• Requirement A: Print the Cassandra emitter documentation in full, exactly as it stands.

• Excerpt provided:
Cassandra Emitter

Cassandra emitter allows you to store data in a Cassandra table.

Cassandra Emitter Configuration

To add a Cassandra emitter into your pipeline, drag the emitter to the canvas and connect it to a Data Source or processor.

👉

If the data source in pipeline has a streaming component, then the emitter will show four additional properties: Checkpoint Storage Location, Checkpoint Connections, Checkpoint Directory, and Time-Based checkpoint.

The configuration settings are as follows:

Field	Description
Connection Name	All Cassandra connections will be listed here. Select a connection for connecting to Advance Kafka.
KeySpace	Cassandra keyspace name. If keyspace name does not exist in Cassandra, then it will create new keyspace.
Output Fields	Output messages fields.
Key Columns	A single/compound primary key consists of the partition key and one or more additional columns that determines clustering.

• Material supplied:

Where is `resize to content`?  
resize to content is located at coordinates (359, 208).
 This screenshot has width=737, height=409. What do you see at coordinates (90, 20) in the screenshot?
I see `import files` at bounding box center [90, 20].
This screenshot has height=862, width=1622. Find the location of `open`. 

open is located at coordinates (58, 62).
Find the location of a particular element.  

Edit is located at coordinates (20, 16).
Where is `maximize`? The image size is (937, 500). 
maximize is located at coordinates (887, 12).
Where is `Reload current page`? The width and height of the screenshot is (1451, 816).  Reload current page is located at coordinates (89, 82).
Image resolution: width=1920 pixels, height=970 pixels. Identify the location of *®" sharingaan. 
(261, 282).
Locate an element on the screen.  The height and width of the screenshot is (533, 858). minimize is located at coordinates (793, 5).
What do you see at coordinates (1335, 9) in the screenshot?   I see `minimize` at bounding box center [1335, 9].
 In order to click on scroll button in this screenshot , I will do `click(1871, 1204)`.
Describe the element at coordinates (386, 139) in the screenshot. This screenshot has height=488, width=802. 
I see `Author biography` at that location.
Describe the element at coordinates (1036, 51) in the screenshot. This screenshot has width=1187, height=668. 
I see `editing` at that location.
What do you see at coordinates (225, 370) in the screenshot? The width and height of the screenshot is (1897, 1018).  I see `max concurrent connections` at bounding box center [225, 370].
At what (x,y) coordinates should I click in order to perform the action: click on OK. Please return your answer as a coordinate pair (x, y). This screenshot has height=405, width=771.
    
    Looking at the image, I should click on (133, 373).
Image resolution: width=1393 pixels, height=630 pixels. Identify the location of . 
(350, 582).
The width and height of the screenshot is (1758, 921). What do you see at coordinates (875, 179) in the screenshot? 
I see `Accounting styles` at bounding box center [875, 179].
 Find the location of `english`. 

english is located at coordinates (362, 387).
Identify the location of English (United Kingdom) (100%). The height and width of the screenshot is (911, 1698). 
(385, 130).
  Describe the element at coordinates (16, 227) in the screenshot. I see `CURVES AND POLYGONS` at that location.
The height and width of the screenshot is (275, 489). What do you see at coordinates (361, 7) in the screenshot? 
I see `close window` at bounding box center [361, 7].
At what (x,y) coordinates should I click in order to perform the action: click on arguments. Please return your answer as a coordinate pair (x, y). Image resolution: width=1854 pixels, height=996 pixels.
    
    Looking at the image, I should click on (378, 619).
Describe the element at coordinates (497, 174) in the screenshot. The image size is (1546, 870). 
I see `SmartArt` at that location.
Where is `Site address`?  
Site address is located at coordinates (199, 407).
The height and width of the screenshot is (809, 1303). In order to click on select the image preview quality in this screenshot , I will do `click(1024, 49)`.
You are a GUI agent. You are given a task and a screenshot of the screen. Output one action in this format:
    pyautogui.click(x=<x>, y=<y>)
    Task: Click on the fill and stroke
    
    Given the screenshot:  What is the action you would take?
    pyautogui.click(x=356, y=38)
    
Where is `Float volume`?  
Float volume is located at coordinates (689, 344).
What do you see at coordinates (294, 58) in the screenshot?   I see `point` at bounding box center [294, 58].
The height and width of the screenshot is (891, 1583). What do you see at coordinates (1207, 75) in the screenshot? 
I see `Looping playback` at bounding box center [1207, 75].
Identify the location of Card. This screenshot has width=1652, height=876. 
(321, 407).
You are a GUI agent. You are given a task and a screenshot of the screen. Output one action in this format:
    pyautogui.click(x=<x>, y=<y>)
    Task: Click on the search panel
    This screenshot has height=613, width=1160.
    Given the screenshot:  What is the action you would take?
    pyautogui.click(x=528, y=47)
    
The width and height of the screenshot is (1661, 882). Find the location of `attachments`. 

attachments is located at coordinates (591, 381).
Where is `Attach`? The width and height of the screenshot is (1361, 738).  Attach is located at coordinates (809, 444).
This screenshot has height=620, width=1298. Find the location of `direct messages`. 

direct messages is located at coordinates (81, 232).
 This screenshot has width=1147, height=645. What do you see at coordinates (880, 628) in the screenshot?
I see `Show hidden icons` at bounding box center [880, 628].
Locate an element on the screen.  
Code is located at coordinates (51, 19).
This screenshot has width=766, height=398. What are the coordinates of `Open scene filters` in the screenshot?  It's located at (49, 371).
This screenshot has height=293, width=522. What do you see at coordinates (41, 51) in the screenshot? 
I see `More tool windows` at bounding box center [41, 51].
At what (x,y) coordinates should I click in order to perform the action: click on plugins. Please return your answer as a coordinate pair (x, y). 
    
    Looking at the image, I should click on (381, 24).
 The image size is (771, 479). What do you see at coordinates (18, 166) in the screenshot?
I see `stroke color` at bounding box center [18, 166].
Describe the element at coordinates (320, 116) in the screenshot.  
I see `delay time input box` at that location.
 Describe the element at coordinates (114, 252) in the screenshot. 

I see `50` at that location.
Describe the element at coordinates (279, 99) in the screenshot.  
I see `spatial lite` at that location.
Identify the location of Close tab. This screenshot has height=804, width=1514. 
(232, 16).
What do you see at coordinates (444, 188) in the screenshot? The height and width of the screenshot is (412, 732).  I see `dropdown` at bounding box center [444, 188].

• Requirement B: In the entries, swap "element" for "item" in the lines from the one with "Image resolution: width=1920" to the one with "What do you see at coordinates (1335, 9)". Return only those lines, with nothing else altered.

• Correct response A:
Cassandra Emitter

Cassandra emitter allows you to store data in a Cassandra table.

Cassandra Emitter Configuration

To add a Cassandra emitter into your pipeline, drag the emitter to the canvas and connect it to a Data Source or processor.

👉

If the data source in pipeline has a streaming component, then the emitter will show four additional properties: Checkpoint Storage Location, Checkpoint Connections, Checkpoint Directory, and Time-Based checkpoint.

The configuration settings are as follows:

Field	Description
Connection Name	All Cassandra connections will be listed here. Select a connection for connecting to Advance Kafka.
KeySpace	Cassandra keyspace name. If keyspace name does not exist in Cassandra, then it will create new keyspace.
Output Fields	Output messages fields.
Key Columns	A single/compound primary key consists of the partition key and one or more additional columns that determines clustering.

• Correct response B:
Image resolution: width=1920 pixels, height=970 pixels. Identify the location of *®" sharingaan. 
(261, 282).
Locate an item on the screen.  The height and width of the screenshot is (533, 858). minimize is located at coordinates (793, 5).
What do you see at coordinates (1335, 9) in the screenshot?   I see `minimize` at bounding box center [1335, 9].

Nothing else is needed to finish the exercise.